At that point in my life, I received a diagnosis of a severe heart condition from my doctors. While medication controlled my arrhythmia for the most part, there were moments when my heart would race and flutter, leaving me feeling drained. Ericka's night shift schedule meant I was responsible for taking care of the kids after a tiring day of teaching. Although it was a challenging responsibility, her job allowed them to have limited time with a babysitter. With her leaving for work at five o'clock and bedtime being at eight, I had merely three hours to manage parenting duties before I could take a breather.
One evening of solo parenting when Josephine was just two years old, I found it impossible to stay calm. After dinner, I slumped into a chair, feeling irritable and unwilling to engage with the kids. At this point, Joanna's ADHD was untreated, and she zoomed around, crashing toys into the walls while adding her own sound effects. To calm her down, I put on her favorite video, The Polar Express. Meanwhile, Josephine was demanding my undivided attention, throwing toys everywhere. I attempted to hold her, but she pushed my hands away and knocked off my glasses. When I tried putting her in time-out, she wouldn’t remain seated on the little stool, opting instead to throw herself onto the carpet and scream. Despite my efforts to keep my composure, at that moment I completely lost my shit!
As I bent down to pick up the struggling child from the floor, anger flushed my face. The moment I seized her, an excruciating pain surged through my chest, causing me to collapse to my knees. Despite this, my stubborn nature, much like that of my youngest daughter, compelled me to ignore the discomfort and enforce discipline. While Josephine continued to wail, I took hold of her flailing feet and pulled her across the carpet toward her room. Once inside, I shouted something foolish like, "Stay in here until you behave," before storming out and slamming the door behind me. Undoubtedly, this incident would eliminate any chance I had for Mother of the Year.

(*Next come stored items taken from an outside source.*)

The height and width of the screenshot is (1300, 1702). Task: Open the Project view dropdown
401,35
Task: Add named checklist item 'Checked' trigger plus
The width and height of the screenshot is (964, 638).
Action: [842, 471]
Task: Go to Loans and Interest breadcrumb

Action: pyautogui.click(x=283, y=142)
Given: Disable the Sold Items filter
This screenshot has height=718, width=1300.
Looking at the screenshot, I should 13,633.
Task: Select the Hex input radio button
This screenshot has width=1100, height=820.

I returned to the living room, where Joanna was engrossed in her film, blissfully unaware of the emotional outburst I had just experienced. I reached out to my friends, Terry and Sue, to check if either of them could watch the kids while I headed to the hospital. They quickly arrived, offering to drive me, but I chose to drive myself instead, allowing Sue to stay with the children and Terry to go back home. Once I reached the hospital, the medical team concluded that I needed cardioversion, so they admitted me and scheduled the procedure for the next morning, when Ericka would be by my side. Thankfully, my episode hadn’t resulted in any long-term harm to my heart health.
Over the years, Josephine has demonstrated a predominantly pleasant disposition, complemented by a hint of stubbornness that adds intrigue. Generally, we share a strong bond and appreciate our time together, whether we're commuting to school, constructing with Legos, or watching films. Nevertheless, our strong-willed natures can lead to heated disagreements, resulting in loud arguments as we each try to establish our dominance. At this pace, I seriously question my chances of becoming Mother of the Year!